Metrics: Adversarial similarity
H2O Model Validation offers an array of metrics in the form of histograms, charts, and a table to understand an Adversarial Similarity validation test. Below, each metric is described in turn.
Histogram: IsReference-Probability
The IsReference-Probability histogram displays the AUC probability values obtained during the Adversarial Similarity test.
- In the Adversarial Similarity test, predictions (AUC probability values) are generated to determine how much a dataset’s row differs from those belonging to the training dataset.
- The target column is called is_test, and the predictions generated by the adversarial model are called IsReference-Probability.
- Higher IsReference-Probability values to the histogram's right will indicate a greater difference between the training dataset and the test dataset.
- A balance of IsReference-Probability values on both sides of the histogram will indicate a 1.0 AUC score (a perfect separation between the two datasets).
- The Y-axis refers to the relative frequency of an AUC probability (IsReference-Probability) value in one of the IsReference-Probability intervals.
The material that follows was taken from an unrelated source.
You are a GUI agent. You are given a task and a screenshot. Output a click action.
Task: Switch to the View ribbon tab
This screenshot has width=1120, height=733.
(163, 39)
- Futhermore, the relative frequency (Y-axis) refers to the percent-wise frequencies or number of occurrences of values in the datasets. H2O Model Validation performs this relative or percent-wise calculation to compare numbers between the training and reference datasets. Since H2O Model Validation expects each dataset to have a different size, making a fair comparison on direct frequencies will be harder. Therefore, H2O Model Validation divides the number of occurrences by the length of the dataset.
Dissimilarity score
The Dissimilarity score displays the Area Under the Curve (AUC) value for the dataset (test dataset) being compared to the training dataset. A higher AUC value indicates a higher dissimilarity.
Chart: Feature importance
The Feature importance chart displays the top features generating a high AUC value for the Adversarial Similarity test. In other words, the chart displays the features from top to lowest, driving the separation between the two datasets being compared during the Adversarial Similarity test.
Clicking on the bar of a feature will trigger the display of the following plot: Plot: Feature PDP.
Plot: Feature PDP
The Feature Partial Dependence Plot (PDP) displays the impact the different values of the selected feature have on the predicted values. The selected feature refers to the feature (clicked) on the Feature importance chart.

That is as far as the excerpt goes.